ネタケースの前の職人さんは二代目だという。
かなり若いように見受けられる。
一代目と女将さんがいて、若い二代目をほどよく助けており、居心地がいい。

店内は細長く、それをカウンターでしきってある。
ネタケースの前には漬け台。
そこに焼き物のまな皿がのっている。
織部釉、瀬戸焼(?)、備前の焼き締め。
豪華絢爛に思えるけど、ちょっと暗すぎる(夜ならいいのかも)照明とともに、わかりやすすぎるように思える。
例えばテレビ番組に『暴れん坊将軍』というのがあって葵の紋に白い柄の刀、金襴の陣羽織といったような。
すしを食べる場合、こんなわかりやすい器でいいのだろうか。
そしてこの器の最大の欠点は握りとのバランスが悪い上に、色彩的にも握りが映えないことだ。
この若い職人の作り出す華奢な握りから鑑みて、器は剛胆(婆娑羅)な感じではなく、例えば4代目須田せい華(漢字がない)のつくりだすような「なにげない重さ」とか、福森正武の「作為を排したもの」のほうが上。
若々しさを出していくなら倉敷の武内立爾さんに相談してもいいだろう。
さて、握りが出てくる。
最初は「白いか(ケンサキイカ)」、続いて「黄かな(アオハタ)」、ヒラメ昆布締め、「うちわはげ肝のせ(ウスバハギ)」、カンパチ、サワラあぶり、マアジ白板昆布のせ、のどくろあぶり(アカムツ)、「甘えび卵のせ(ホッコクアカエビ)」、「煮穴子(マアナゴ)」、「赤うに(アカウニ)」、出汁巻き卵。
計十二かん。
ずいぶん食べたように思えるだろうけど、すし飯が非常に小さいので、小腹がすいたという状況である。

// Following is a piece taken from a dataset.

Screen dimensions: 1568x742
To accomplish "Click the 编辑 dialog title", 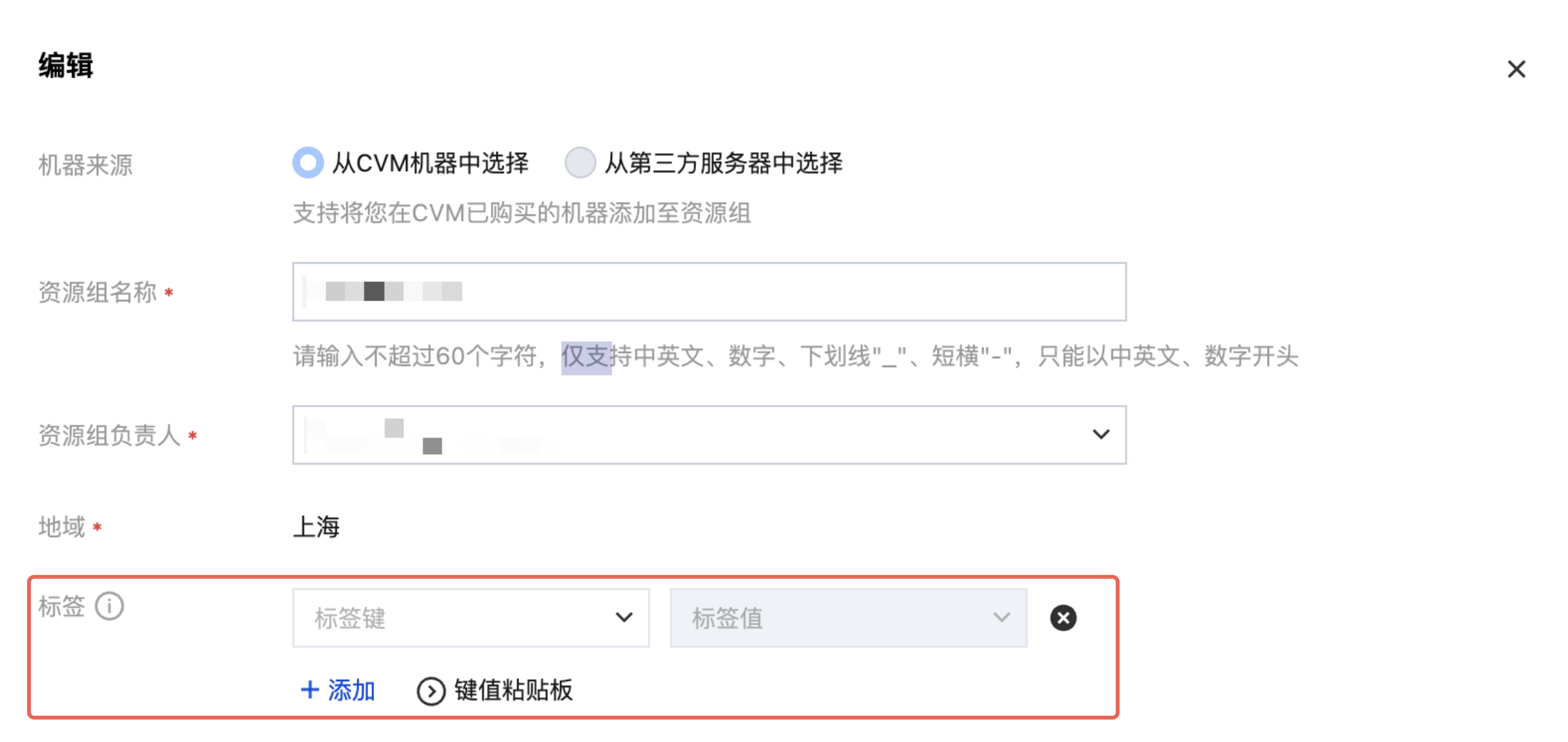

これが「昼用」だと失格だけど、「夜昼同じ」なら及第点、松江は観光地だから「最初から小さく握ることにしている」というなら合格だろう。
また今回は特別にお願いしたわけで、敢えて夜の大きさなのかも知れない。
ただ『大鯛寿司』が観光地のすし屋を目差すなら、これでよく。
地元に愛されていきたいなら昼は大きく、夜は小さく握る方がいい。
すし飯は島根県にしては甘くなく、さっぱりしている。
ただ女性的な印象を受ける。
これは松江という土地柄でもある。
寿司職人としての若さから考えると、たまには東京のすし屋を回って勉強してもいいだろう。
ネタは素晴らしいとしかいいようがない。
総て地物で揃えていただけたようだし、仕事(調理・仕込み)が松江をそのまま表したのような「行儀のいいもの」である。

値段はこれで4000円。
松江には日本海の魚貝類がどっさり入荷してくる。
その良質であることは驚くべきもので、そこからまた寿司ネタとして厳選してあるようで、松江の魚貝類の価格からすると安い。
『大鯛寿司』で地元ネタを楽しむなら3000円くらいでも可能だろう。
現在のところ、「松江で江戸前ずし」ということでは『大鯛寿司』となりそうだ。